About the study, he explained: "We found four different families from a very small city in Murcia Spain. The site has less than 30,000 inhabitants and we discovered that, despite not knowing it, had a common ancestor born seven generations ago We genotype more than 7,000 patients. We then identified the mutation in 30 families and followed them for a long time. This enabled us to associate FHOD3 with hypertrophic cardiomyopathy. "
Specifically, people were followed for 3 years in more than 40 centers. Not only did they and their families benefit from the results, but several doors were opened. On the one hand, to achieve more accurate diagnoses of hypertrophic cardiomyopathy. On the other hand, it enables generating new research lines and new treatments.
Hypertrophic cardiomyopathy is the most common hereditary heart disease that affects 1 in 500 people. Its presence is associated with an increased risk of cardiovascular problems: sudden death and heart failure. In addition, it is a deterioration of the patient's quality of life due to the symptoms.
The disease occurs because there are mutations in genes that are important for the development of the heart muscle, which causes it to grow disproportionately, this is called hypertrophy. Despite scientific progress, more than half of the patients can not identify the genetic cause of the disease at present.
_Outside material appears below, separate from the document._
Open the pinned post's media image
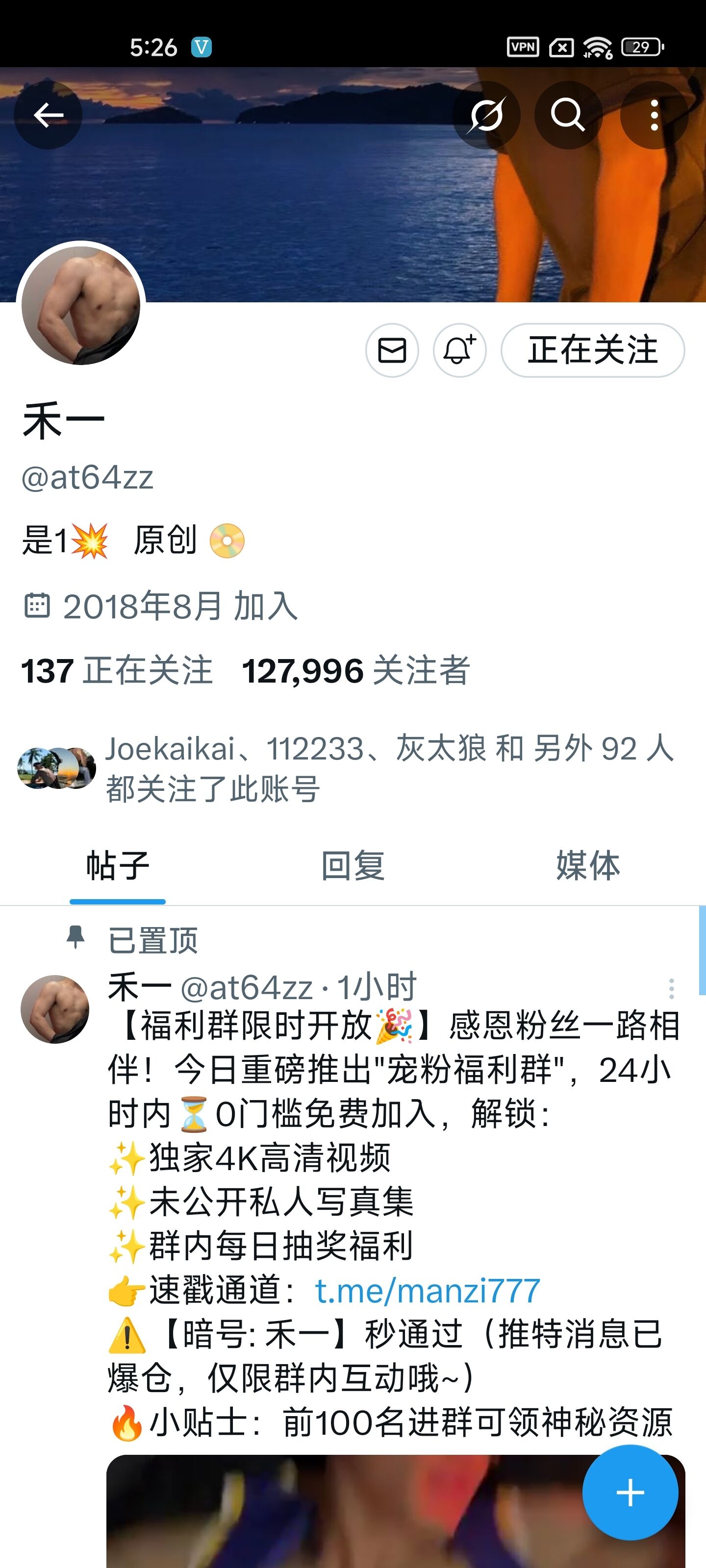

"Young athletes who suddenly die, are often due to hypertrophic cardiomyopathy. This is the most common cause of adolescents under 35. After that age it is a heart attack," said Ochoa, educated at La Plata University and specialized in at the Favaloro Foundation, adding: "Those suffering from it have a higher risk of arrhythmia and have symptoms like dyspnea (lack of air). Many others are asymptomatic and detected when they go to a check and notice that the heart's thickness is increased."
The project originated in the Galician company Health In Code, a world leader in cardiovascular genetics, and collaborates with more than 100 health centers worldwide. Together with the collaborators at the Virgen de la Arrixaca Hospital in Murcia, they discovered the mutation in FHOD3 in several families. The study included the cardiologists, genetics, pathologists, molecular biologists, technicians and administrative staff joint efforts.
"Since DNA studies were done, it became more known about the disease, but in the last five years it has stagnated in the 50% and it was very rare to find new genes. This work is new because it detects a new gene and would explain between 2 and 4 percent of the causes of hypertrophic cardiomyopathy. Although it seems small, it's a lot because it's a disease where half of those suffering from it have no diagnosis, says Ochoa.
In addition, the cardiologist said that the most important thing in the work is not the scientific grandeur, but the practical application. "Although the publication is born from the experience of cardiovascular genetics, it is seeking to provide answers that contribute to clinical management of patients. That is, converting knowledge into personal medicine that is applicable to each patient in particular, and especially to their relatives .
These will benefit from screening strategies to detect those at risk or not to withdraw from the disease before being clinically expressed, "the doctor concluded from the other side of the phone.